Monday, June 04, 2007

Value Added

The Polskys, husband and wife, came from Kiev with little more than the clothes they stood up in. Thirty years later, they are fabulously wealthy, but no longer husband and wife. So what is a wife worth, anyway? A price above rubies? Or next to nothing?

Michael Polsky doesn't place much value on the position of wife, homemaker and mother. He's hotly contesting Judge William Boyd's decision to award Maya Polsky half of the couple's assets, claiming that he's the only one of the couple who actually built up all that money. What was she doing anyway, but staying at home?

Easy to forget that when he came home from a long day, growing an energy firm, she had his dinner on the table. Saved him hours of time every week, in that he didn't have to cook or shop or cut or chop. What's the value of a chef, live-in help, preparing three meals a day, seven days a week, for thirty one years?

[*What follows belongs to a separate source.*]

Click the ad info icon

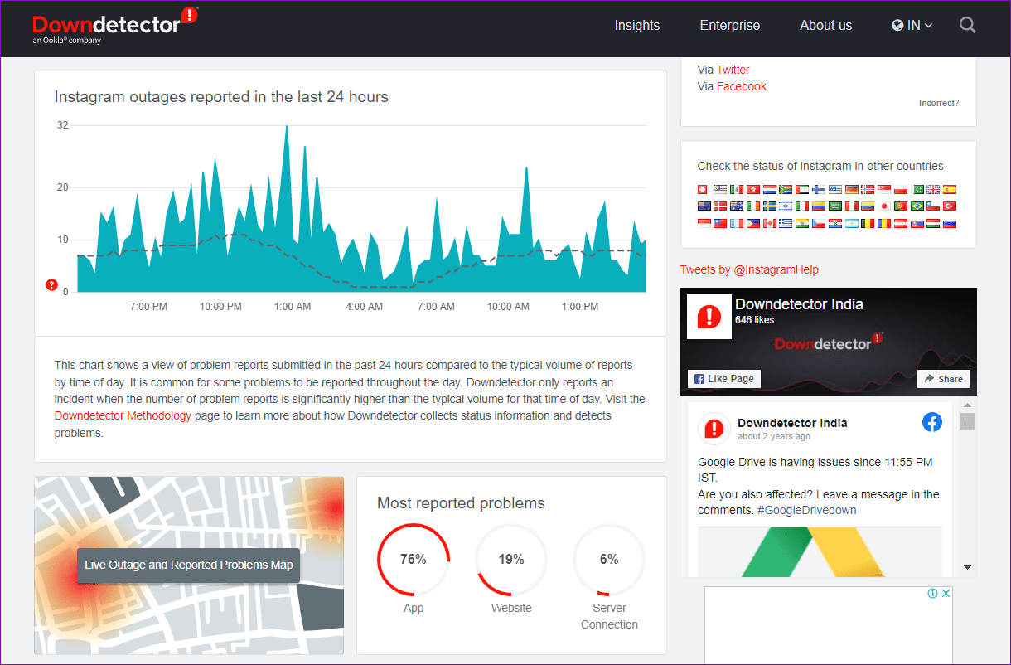coord(932,593)
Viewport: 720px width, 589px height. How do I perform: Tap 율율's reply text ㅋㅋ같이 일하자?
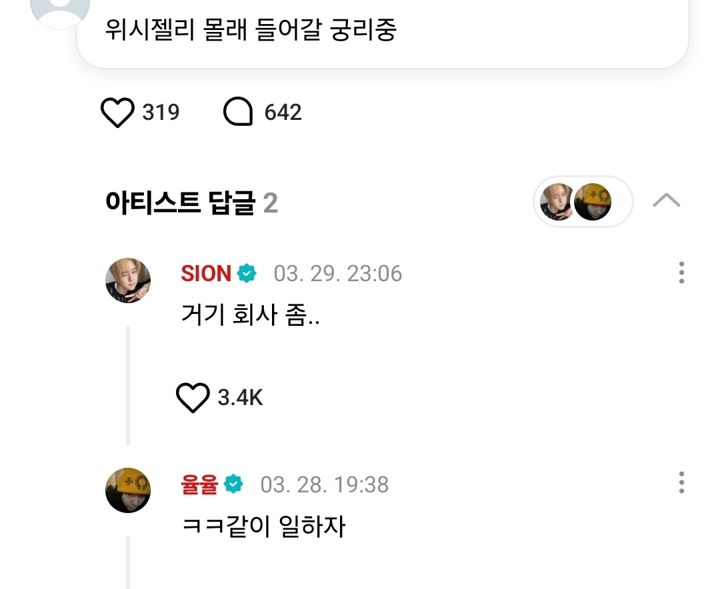(263, 526)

Michael could open the doors of his closet and find pressed suits, starched shirts and clean underwear. What is the cost of laundry service for thirty one years? What is the worth of a personal manager who will see to it that the laundry is done, that a lucky suit is ready for the big meeting? How much would one pay for a housekeeper? A party planner? A social director to organize business entertainments? At what price would a man hire on a confidante, someone to patiently listen to his whinging but with a commitment to remain in the post until death.

They had two children, two sons to carry on the family name and genetic heritage, and to take over Daddy's business empire so that it does not expire with the old man. What would it cost to hire someone to produce two children, and then raise them? A full time nanny does not come cheap, and then there's the cost of the chauffeur to ferry them about to all the activities that are selected to edify the child's mind and body. To say nothing of staying current with the latest trends, so that the kids aren't out of the social loop. Researching schools, hiring tutors, monitoring educational progress...all of that is done by the wife who stays at home, but is it valueless employment?

Then there's sexual services, nursing services when Michael fell ill, gift-buying services so that no one was forgotten when Michael was too busy at work to take care of the domestic side of life. To listen to Mr. Polsky's lawyer, one would think that the missus had no stake in the growth and success of the Polsky business, and has no right to be given half, because what she did was worthless. Judge Boyd didn't see it that way, so he divided up the pot, 50/50, and now Mr. Polsky is hell-bent to fight it.

He'd be wise to stop while he's ahead. A savvy attorney and a judge who appreciates his wife just might figure out what a wife's services were worth to the Polsky empire, and Michael Polsky could be left with little more than the clothes he stands up in.